Amortization funds and provisions to maintain the heritage of the company unchanged.

  • Reservations are not distributed by the company benefits. The benefits are obtained from the result, which is achieved as a result of the development of its activity. Reservations can be of different types: legal, when their amount is fixed by law; statutory, when they are fixed by the bylaws of the company; and voluntary, when they are determined by extraordinary gains. Reserves allow the company to make new investments and, therefore, to support the growth.

  • Amortisation is calculated according to the value that you are losing assets in the production process. Assets of fixed assets lose value by the use which is made of them in the production process (and which makes physically wear), either by its technical and functional obsolescence due to technological changes that occur. When you end an economic exercise, estimated the loss of value which has occurred in the fixed assets of the company and is incorporated into the value of the product as you unciste than you will be charged in the amount of the sale. As the years pass, the sinking fund will be increased to the extent that have depreciated assets, so that, at the end of the economic life of these, the company can replace them by making use of the money accumulated in the Fund.
  • Provisions are also a part of the result of the company, that creates a fund to deal with certain losses which were still to be produced, either future expenditures.
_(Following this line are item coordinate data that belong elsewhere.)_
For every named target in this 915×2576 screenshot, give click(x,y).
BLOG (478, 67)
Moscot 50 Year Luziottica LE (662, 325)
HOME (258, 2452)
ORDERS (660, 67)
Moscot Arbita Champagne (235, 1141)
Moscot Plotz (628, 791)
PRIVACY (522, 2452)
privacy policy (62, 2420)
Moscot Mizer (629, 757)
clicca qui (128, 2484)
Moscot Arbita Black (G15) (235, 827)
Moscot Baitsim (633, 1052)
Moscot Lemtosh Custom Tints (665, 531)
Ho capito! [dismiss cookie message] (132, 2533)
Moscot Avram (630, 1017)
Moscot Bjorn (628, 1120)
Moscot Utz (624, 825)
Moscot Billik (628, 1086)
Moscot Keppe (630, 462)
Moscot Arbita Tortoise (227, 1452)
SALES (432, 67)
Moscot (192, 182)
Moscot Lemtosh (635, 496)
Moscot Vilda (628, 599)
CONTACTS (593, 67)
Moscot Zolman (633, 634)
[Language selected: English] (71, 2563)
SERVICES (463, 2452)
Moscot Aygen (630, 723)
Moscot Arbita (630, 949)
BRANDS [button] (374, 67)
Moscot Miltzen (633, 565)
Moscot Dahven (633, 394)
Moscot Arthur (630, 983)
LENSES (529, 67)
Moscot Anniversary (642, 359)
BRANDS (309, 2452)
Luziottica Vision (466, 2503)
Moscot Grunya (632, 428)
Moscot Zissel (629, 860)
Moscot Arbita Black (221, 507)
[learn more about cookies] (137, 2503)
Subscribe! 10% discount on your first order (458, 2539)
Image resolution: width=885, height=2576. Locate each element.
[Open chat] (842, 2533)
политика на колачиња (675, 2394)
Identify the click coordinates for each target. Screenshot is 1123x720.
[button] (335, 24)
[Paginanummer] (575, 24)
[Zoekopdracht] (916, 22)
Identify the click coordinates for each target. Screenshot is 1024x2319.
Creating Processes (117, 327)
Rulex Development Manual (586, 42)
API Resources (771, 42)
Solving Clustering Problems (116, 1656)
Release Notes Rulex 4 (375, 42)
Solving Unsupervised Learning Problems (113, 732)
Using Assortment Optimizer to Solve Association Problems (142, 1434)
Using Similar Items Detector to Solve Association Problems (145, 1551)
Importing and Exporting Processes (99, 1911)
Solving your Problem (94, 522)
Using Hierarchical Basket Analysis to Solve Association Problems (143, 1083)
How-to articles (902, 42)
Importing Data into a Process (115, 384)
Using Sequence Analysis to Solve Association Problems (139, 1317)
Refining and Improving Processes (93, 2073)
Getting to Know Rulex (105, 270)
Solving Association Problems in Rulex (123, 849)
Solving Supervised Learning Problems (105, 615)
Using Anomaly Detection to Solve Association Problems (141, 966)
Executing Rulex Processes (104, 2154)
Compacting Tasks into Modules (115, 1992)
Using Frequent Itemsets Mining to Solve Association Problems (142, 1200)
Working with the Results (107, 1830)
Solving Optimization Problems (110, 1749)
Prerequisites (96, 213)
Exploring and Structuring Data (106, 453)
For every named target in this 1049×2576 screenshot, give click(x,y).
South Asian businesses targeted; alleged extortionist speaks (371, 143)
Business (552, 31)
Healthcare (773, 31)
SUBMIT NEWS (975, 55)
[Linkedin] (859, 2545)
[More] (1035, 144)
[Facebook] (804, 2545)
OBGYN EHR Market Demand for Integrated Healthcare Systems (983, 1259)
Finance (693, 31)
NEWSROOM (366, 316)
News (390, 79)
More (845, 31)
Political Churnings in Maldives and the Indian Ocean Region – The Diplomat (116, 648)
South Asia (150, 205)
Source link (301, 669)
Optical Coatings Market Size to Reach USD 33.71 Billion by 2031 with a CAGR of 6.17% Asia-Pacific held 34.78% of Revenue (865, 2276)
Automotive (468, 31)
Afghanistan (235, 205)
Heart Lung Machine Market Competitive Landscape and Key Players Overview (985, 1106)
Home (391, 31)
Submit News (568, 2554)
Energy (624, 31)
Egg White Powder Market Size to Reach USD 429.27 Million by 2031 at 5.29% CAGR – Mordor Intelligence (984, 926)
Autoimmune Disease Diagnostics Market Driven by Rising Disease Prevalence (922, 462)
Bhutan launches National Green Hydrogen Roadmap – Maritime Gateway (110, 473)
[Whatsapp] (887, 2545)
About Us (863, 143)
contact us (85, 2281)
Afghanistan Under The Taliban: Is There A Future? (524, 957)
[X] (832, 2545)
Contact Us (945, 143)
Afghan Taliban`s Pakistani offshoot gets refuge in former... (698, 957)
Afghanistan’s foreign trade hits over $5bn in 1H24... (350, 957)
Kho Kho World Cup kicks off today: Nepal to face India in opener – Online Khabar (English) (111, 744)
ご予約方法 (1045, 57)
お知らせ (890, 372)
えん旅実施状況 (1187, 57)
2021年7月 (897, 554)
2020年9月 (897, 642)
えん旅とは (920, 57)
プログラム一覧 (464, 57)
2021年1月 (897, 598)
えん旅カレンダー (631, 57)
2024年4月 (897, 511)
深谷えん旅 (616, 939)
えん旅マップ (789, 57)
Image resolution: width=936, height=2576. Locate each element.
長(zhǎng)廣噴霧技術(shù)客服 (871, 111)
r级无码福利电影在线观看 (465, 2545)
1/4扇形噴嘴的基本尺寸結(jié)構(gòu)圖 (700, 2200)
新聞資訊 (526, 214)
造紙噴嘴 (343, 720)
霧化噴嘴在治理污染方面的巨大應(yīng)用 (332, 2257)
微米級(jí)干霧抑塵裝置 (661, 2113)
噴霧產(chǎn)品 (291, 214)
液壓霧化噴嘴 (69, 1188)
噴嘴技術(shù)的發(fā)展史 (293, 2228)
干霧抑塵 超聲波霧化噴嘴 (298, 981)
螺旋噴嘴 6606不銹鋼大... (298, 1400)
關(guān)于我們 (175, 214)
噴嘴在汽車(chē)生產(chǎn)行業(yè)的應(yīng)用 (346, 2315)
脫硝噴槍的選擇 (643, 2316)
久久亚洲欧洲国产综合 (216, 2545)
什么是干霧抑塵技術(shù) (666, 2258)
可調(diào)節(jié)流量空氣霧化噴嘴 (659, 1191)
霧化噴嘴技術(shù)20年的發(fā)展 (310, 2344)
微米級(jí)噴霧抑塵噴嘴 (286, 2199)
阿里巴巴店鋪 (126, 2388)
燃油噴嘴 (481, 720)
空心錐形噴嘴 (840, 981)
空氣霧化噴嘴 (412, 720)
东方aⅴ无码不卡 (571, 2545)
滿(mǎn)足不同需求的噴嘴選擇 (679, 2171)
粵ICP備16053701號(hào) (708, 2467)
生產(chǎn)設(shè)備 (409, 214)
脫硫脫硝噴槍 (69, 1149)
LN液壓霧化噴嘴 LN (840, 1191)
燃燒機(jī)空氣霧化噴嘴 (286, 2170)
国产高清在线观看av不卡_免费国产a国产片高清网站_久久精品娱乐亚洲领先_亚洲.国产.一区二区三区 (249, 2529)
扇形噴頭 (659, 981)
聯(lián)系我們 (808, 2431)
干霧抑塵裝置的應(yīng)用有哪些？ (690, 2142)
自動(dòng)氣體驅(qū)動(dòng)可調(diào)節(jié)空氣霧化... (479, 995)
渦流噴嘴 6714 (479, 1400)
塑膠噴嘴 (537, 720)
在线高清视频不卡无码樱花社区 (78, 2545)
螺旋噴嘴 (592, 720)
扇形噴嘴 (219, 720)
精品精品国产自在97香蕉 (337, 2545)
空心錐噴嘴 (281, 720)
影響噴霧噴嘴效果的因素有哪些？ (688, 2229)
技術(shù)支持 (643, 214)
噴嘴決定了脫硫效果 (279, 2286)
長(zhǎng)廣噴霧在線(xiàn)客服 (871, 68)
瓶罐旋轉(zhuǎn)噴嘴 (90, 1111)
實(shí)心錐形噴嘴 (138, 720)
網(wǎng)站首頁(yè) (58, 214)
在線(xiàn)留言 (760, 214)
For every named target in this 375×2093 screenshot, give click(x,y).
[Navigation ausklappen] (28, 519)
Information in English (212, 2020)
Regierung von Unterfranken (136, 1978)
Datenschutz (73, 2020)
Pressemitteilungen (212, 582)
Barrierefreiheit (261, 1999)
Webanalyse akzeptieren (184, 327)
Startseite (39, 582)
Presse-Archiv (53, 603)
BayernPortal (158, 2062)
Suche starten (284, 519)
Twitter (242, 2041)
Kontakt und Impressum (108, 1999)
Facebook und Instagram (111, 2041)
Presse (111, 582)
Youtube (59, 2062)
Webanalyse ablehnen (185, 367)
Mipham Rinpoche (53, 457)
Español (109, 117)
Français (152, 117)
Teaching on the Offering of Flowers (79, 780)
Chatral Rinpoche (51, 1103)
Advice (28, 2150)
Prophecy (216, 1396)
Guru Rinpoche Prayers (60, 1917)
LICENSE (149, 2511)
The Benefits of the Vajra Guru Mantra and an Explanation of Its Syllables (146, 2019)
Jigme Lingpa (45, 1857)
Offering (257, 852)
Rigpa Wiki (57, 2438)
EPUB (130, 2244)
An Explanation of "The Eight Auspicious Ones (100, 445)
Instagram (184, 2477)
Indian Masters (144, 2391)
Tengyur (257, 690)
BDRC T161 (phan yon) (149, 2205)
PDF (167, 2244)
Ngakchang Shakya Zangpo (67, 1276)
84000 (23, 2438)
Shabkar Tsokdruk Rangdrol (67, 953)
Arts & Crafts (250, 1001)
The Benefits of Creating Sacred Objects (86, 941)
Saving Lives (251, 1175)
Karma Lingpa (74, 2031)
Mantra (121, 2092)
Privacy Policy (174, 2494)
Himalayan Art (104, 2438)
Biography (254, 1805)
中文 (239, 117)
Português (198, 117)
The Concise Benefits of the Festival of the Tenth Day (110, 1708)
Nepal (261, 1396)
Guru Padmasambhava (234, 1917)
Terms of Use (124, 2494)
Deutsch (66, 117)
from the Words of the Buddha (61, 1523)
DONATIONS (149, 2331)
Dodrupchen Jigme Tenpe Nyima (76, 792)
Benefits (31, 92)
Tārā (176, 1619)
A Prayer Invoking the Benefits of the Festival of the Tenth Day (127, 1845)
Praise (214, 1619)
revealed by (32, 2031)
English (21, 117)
For example, loss of the securities, funds for compensation, payment of taxes, etc.

Self-financing Advantages/ Disadvantages

Self-financing presents some advantages for the company, such as:

  • It gives the company more autonomy and freedom of action.
  • For SMEs it is virtually the only way of obtaining long-term financial resources.
  • It provides liquidity to the company without having recourse to the capital market.

Among the disadvantages of the self-financing we can highlight:

  • It reduces dividends (distribution of profits) and, therefore, the profitability that partner perceives for his contribution of capital.
  • In the absence of an explicit cost, there is a danger that is used on uneconomic investments.
  • It occurs gradually and slowly.
  • Depreciation and provisions funds, unlike stocks, do not represent a growth for the company, but they represent a self-financing of maintenance.

When the company arrives at the end of the fiscal year, gets a result of activity that has taken place. This result, a part is devoted to amortization of fixed assets endowments and endowments of provisions for foreseeable losses, the loss of value stocks, defaulters, etc.; another part goes to the payment of the tax on profits; another, to the remuneration of the owners of the company in the form of dividends; and the rest to the reserves of the company.

The dividend is the fraction of the benefits of a company or society that recognizes partners as periodic remuneration of the capital that has been invested.

Self-financing Advantages

Question

Check only the Advantages of the Self-financing .(3 are right)

    Answers

    More autonomy in your decitions

    Let you Obtain long-term financial resources in the future.

    Self financing let you be friend of the bank

    It is easier to obtain

    Less Dividends for inverstor

    If the CEO is not careful, Those funds can be used in uneconomic investments.

    Do not represent a growth for the company

    Let the entrepreneur avoid the capital market.